As in other debates, Kasich got far less speaking time than his opponents. And even when he made substantive policy points, his demeanor was overshadowed and drowned out by the boisterous fights between Trump, Cruz and Rubio.

Cruz and Rubio went after Trump for misrepresenting his positions on a variety of topics, from bringing jobs to the U.S. to his record of business success and his positions on immigration. As the Washington Post pointed out, the two senators “seemed to advance a relatively coherent argument against Trump — arguing that, in private, he had hurt the very blue-collar workers he now wants to represent.”

When Trump was asked about an off-the-record conversation with the New York Times in which he reportedly said he would not follow through with his tough stance on immigration, Cruz dug in, saying the businessman should release the transcripts of the conversation.

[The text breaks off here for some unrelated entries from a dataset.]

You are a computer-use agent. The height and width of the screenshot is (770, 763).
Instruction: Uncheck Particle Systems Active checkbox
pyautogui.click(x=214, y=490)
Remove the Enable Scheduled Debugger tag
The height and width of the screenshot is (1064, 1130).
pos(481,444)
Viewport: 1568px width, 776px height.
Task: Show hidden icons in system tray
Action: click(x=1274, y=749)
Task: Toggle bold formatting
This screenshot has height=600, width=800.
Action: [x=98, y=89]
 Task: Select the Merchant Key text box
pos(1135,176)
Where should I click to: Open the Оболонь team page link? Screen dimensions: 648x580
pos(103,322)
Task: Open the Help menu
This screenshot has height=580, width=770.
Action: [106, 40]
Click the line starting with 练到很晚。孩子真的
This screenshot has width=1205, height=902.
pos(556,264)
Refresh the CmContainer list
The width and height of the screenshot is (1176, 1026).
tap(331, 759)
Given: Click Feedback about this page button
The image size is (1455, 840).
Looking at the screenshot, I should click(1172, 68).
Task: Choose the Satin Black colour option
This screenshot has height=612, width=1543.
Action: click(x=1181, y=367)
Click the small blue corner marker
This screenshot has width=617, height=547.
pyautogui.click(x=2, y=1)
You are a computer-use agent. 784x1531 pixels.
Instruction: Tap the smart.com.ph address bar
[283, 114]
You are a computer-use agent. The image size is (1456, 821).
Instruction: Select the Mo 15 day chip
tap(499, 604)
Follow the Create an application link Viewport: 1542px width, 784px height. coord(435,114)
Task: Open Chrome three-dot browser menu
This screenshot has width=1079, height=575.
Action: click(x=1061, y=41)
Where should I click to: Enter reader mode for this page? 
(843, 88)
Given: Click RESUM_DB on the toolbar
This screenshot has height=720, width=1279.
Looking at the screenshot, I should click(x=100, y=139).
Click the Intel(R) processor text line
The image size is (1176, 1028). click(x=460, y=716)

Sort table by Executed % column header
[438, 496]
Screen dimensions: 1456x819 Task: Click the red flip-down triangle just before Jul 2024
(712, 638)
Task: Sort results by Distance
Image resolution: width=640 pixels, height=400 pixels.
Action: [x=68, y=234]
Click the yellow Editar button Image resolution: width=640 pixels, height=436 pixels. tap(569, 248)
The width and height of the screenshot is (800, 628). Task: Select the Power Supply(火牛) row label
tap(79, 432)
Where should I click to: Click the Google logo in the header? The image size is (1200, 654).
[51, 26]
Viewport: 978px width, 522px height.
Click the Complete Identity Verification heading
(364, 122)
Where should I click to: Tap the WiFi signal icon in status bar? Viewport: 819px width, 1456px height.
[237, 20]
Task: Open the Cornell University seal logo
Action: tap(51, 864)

“Donald, you could resolve this issue very easily by simply releasing the New York Times tapes,” Cruz said. “If in fact you went to Manhattan and said, ‘I’m lying to the American people,’ the people have a right to know.”

Republican presidential candidate Donald Trump shows off the size of his hands as rivals Marco Rubio (left), Ted Cruz (2nd right) and John Kasich (right) look on at the start of the Republican presidential candidates debate in Detroit, Michigan, March 3. Reuters/Jim Young

Cruz was not alone in attempting to pin Trump down. The Fox News moderators had ready an aggressive line of questioning and video clips that called out times when Trump had switched his positions on topics in the past. In particular, they highlighted his various positions on Afghanistan, Iraq and Syrian refugees.

Trump defended himself by saying “I change my tune,” in a somewhat stumbling response. He portrayed malleable positions as a negotiating technique.

Still, despite Trump taking a significant heat and his at times fumbling responses, many viewers on Twitter declared Trump victorious Thursday night. In a poll after the debate, 72 percent of respondents said they thought Trump won the evening.

Pressed by the moderators, all the candidates vowed that they would support the eventual GOP nominee.

Even before the Republican candidates took the stage Thursday, there was plenty of drama. After Trump claimed sweeping victories in primaries around the country on Super Tuesday, former presidential candidate Mitt Romney came out against the New York businessman in an aggressive speech Thursday. Romney urged Republicans to support any GOP candidate except for Trump and made the case that The Donald was defrauding voters, calling Trump a “phony” and a “fraud.”

However, Trump shot back in typical fashion and mocked Romney for seeking his endorsement when the former Massachusetts governor was running for president in 2012. Trump has so far seemed immune to virtually all attacks, whether from Republican establishment leaders or other candidates.

The debate Thursday night offered another opportunity for Trump's rivals to make their case before the next round of voting this weekend.

Donald Trump Presidential Candidate Profile | InsideGov

As Trump has accumulated more and more delegates in recent weeks, the pressure has increased for Republicans hoping to stop him to coalesce around one of the other candidates. After Cruz won his home state of Texas on Tuesday, he called for Rubio and Kasich to "prayerfully" consider uniting behind him, but none of the candidates appeared ready to end their quests on Thursday.

Recent polling has continued to show Trump with a commanding lead, both nationally and in many key primary states, as he pointed out repeatedly. Analysts will be watching to see if Cruz's numbers go up after his strong performance. Meanwhile, retired neurosurgeon Ben Carson did not attend the debate, and said ahead of Thursday that he did not “see a political path forward” for his campaign.